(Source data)
Content starts
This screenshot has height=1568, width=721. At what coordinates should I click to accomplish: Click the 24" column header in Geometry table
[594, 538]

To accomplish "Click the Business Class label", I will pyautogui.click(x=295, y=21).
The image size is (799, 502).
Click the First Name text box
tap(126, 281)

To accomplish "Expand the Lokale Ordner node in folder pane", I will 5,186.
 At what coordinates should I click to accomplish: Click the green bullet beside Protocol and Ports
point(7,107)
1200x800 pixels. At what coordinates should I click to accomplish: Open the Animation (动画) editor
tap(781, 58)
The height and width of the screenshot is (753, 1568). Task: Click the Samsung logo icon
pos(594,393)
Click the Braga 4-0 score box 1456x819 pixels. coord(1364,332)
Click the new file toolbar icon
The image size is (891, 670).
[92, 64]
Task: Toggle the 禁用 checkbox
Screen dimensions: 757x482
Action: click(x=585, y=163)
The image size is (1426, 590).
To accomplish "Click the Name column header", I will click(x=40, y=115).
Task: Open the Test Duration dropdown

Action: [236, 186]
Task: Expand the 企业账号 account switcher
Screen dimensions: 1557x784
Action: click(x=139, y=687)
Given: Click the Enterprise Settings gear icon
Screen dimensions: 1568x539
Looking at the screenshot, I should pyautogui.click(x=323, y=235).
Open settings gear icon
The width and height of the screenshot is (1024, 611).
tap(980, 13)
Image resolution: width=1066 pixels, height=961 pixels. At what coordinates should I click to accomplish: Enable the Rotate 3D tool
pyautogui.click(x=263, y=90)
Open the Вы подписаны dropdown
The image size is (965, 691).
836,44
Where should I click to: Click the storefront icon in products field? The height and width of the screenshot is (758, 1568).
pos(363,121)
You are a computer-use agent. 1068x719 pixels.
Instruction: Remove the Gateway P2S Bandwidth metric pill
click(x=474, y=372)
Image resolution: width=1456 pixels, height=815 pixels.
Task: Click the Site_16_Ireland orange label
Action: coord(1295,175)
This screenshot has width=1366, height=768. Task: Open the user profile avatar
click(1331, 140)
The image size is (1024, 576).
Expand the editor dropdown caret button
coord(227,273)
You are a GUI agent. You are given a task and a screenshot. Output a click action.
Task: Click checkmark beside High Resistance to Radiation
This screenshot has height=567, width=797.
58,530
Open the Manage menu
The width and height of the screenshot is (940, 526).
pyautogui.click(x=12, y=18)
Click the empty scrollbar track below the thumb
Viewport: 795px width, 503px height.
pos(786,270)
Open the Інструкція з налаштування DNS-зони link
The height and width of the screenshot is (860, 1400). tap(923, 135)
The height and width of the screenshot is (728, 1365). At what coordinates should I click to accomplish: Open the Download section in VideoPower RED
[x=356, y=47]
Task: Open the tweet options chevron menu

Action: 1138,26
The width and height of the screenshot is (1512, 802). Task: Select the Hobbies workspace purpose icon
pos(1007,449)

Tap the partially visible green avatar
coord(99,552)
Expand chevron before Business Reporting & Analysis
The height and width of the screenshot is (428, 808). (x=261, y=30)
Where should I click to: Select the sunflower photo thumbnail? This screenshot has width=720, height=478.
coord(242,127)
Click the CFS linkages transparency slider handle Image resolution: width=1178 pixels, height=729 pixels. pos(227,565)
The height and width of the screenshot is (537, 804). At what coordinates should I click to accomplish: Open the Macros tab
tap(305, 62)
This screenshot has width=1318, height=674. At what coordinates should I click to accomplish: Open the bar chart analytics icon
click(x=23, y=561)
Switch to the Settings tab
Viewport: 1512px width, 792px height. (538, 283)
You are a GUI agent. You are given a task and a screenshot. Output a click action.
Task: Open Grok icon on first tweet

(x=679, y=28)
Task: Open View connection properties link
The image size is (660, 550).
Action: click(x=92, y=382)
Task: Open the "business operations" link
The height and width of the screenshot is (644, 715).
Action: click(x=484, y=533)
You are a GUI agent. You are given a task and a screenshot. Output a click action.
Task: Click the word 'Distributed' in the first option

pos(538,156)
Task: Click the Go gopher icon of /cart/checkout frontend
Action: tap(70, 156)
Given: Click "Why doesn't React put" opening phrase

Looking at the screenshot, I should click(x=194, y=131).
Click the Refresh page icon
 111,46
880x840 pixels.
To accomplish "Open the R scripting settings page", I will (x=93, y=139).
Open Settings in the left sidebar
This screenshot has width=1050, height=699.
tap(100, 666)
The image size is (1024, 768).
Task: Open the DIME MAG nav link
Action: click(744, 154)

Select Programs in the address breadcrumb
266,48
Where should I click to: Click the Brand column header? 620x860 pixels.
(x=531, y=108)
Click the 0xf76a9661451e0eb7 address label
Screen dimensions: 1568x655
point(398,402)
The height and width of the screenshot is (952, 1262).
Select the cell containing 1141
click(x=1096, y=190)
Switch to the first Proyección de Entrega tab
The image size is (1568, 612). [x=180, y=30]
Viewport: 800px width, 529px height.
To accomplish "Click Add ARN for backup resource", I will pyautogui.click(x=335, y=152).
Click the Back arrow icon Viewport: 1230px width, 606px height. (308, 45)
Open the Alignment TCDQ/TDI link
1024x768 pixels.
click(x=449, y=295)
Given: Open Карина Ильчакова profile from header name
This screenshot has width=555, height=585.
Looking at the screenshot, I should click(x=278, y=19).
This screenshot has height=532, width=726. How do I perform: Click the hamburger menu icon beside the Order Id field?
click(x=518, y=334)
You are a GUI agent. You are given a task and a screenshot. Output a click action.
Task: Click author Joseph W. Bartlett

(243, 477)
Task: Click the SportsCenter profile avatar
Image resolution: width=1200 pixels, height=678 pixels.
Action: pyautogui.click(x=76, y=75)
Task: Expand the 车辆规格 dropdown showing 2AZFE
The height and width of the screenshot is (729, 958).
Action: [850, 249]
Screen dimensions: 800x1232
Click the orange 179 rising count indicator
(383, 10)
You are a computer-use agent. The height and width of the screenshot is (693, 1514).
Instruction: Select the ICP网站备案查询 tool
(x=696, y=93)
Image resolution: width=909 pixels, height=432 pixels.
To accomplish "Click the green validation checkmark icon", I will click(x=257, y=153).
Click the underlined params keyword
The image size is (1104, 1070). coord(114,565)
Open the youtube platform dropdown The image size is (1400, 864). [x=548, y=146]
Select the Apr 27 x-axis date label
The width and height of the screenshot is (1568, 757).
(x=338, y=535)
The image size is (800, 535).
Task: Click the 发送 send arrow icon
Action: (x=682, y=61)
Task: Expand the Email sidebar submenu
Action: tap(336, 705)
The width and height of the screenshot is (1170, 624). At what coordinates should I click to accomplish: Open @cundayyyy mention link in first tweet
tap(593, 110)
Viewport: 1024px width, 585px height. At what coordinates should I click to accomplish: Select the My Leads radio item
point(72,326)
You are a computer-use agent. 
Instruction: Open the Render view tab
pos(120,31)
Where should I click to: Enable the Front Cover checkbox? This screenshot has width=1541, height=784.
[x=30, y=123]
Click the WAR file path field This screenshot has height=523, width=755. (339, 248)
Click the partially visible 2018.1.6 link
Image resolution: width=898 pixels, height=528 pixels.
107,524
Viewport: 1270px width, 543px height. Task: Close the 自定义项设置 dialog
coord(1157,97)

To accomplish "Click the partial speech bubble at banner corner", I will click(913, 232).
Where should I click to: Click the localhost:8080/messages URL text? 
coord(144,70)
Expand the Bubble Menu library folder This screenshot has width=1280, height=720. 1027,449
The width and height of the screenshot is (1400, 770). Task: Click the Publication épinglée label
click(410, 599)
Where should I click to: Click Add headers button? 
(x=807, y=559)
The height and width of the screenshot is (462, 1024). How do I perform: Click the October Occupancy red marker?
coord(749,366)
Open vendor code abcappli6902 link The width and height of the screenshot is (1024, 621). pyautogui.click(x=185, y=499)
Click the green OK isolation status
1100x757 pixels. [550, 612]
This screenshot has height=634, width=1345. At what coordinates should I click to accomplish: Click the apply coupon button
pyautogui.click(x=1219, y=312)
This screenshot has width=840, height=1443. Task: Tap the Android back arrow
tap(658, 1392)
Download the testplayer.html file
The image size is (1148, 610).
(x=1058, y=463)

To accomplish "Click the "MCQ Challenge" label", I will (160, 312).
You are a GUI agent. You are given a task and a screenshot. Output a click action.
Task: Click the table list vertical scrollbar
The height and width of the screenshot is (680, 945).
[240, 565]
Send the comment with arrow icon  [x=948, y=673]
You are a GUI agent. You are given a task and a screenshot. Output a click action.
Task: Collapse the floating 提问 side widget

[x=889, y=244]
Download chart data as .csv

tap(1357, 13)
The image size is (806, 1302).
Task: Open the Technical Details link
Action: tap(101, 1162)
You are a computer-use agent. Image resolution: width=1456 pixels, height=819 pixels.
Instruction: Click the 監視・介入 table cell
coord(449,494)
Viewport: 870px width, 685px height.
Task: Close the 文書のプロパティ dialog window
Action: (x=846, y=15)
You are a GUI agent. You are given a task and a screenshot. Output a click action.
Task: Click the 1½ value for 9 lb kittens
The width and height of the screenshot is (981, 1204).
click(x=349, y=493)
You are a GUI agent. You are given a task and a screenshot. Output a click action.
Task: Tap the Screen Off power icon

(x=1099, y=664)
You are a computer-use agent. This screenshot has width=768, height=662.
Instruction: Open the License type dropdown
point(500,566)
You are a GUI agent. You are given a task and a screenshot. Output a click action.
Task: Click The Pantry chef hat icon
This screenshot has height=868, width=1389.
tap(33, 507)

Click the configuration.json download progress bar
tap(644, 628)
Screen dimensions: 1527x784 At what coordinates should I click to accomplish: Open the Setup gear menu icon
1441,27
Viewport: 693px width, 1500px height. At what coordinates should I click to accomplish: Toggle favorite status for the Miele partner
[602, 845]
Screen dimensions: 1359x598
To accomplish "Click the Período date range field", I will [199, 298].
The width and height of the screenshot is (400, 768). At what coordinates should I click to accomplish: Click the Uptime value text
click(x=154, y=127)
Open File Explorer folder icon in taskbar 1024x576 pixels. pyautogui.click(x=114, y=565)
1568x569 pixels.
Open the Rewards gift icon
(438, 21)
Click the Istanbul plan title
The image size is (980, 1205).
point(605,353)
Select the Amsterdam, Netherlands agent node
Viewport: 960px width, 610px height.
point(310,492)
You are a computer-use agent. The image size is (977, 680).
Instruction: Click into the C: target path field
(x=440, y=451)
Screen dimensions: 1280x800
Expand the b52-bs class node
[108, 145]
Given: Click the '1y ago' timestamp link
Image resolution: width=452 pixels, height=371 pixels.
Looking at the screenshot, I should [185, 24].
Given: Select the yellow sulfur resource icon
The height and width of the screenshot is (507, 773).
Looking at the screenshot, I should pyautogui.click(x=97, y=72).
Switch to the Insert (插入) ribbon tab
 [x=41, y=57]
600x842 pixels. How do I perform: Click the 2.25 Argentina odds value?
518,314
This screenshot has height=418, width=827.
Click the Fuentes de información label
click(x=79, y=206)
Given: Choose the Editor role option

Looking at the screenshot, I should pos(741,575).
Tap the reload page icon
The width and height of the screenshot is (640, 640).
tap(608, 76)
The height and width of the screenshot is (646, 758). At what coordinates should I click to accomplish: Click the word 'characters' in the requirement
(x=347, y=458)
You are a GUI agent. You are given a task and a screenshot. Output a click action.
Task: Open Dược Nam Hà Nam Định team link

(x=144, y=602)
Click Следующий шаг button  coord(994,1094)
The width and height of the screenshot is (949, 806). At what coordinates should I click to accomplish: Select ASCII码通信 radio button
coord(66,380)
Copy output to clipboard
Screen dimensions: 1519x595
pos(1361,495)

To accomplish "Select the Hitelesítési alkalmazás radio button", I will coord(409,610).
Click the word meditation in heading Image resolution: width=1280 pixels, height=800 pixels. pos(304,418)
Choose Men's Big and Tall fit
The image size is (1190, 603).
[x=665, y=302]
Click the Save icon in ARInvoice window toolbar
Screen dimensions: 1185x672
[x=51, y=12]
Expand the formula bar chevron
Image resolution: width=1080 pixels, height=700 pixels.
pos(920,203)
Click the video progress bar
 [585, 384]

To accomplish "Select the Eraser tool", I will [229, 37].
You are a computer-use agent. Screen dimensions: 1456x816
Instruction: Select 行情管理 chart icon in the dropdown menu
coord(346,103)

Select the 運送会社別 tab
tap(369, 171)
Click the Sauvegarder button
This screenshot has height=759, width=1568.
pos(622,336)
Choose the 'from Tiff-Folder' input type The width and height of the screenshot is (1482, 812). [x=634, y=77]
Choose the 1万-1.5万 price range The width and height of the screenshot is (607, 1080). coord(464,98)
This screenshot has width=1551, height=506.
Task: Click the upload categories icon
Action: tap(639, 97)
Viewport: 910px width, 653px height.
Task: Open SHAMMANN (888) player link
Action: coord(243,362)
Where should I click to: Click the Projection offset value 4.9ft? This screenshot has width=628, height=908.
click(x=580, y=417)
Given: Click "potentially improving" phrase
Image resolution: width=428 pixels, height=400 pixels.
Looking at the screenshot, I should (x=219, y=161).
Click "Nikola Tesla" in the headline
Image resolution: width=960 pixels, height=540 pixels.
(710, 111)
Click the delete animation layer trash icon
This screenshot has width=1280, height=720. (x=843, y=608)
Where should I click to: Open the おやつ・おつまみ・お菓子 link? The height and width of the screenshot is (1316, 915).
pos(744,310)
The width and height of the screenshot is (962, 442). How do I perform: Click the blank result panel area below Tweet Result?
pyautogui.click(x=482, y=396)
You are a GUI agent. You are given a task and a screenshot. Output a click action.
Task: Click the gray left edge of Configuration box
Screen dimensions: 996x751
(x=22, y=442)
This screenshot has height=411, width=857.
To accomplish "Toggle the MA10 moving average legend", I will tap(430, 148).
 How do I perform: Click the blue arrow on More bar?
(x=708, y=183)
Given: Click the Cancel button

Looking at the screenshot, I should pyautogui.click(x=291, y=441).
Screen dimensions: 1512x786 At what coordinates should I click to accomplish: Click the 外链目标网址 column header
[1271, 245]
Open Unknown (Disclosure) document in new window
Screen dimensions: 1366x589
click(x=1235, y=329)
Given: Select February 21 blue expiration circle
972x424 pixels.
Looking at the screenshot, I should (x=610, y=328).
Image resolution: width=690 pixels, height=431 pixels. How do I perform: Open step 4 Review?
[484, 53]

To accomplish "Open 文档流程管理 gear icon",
Content ends
▶ [The problem]: Which lines of the records above hold the word "left"? Copy each one out.

▶ [Output of the task]:
Open Settings in the left sidebar
Task: Click the gray left edge of Configuration box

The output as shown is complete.